§ Task prompt:
Please switch every "icon" to "symbol" in all of the records below and leave everything else the same.

>> start

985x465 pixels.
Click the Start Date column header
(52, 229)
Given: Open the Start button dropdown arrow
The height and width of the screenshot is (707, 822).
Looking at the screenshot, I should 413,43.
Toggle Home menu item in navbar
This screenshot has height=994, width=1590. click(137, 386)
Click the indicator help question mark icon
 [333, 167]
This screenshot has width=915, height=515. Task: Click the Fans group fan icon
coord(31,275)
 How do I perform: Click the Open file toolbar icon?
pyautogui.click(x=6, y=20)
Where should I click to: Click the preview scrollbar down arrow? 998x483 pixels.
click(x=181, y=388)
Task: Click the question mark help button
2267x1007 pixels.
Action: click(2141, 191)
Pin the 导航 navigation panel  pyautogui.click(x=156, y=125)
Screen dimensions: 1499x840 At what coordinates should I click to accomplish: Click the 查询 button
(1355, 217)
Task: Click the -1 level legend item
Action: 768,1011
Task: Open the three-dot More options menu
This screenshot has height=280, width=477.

>> end

§ Final result:
985x465 pixels.
Click the Start Date column header
(52, 229)
Given: Open the Start button dropdown arrow
The height and width of the screenshot is (707, 822).
Looking at the screenshot, I should 413,43.
Toggle Home menu item in navbar
This screenshot has height=994, width=1590. click(137, 386)
Click the indicator help question mark symbol
 [333, 167]
This screenshot has width=915, height=515. Task: Click the Fans group fan symbol
coord(31,275)
 How do I perform: Click the Open file toolbar symbol?
pyautogui.click(x=6, y=20)
Where should I click to: Click the preview scrollbar down arrow? 998x483 pixels.
click(x=181, y=388)
Task: Click the question mark help button
2267x1007 pixels.
Action: click(2141, 191)
Pin the 导航 navigation panel  pyautogui.click(x=156, y=125)
Screen dimensions: 1499x840 At what coordinates should I click to accomplish: Click the 查询 button
(1355, 217)
Task: Click the -1 level legend item
Action: 768,1011
Task: Open the three-dot More options menu
This screenshot has height=280, width=477.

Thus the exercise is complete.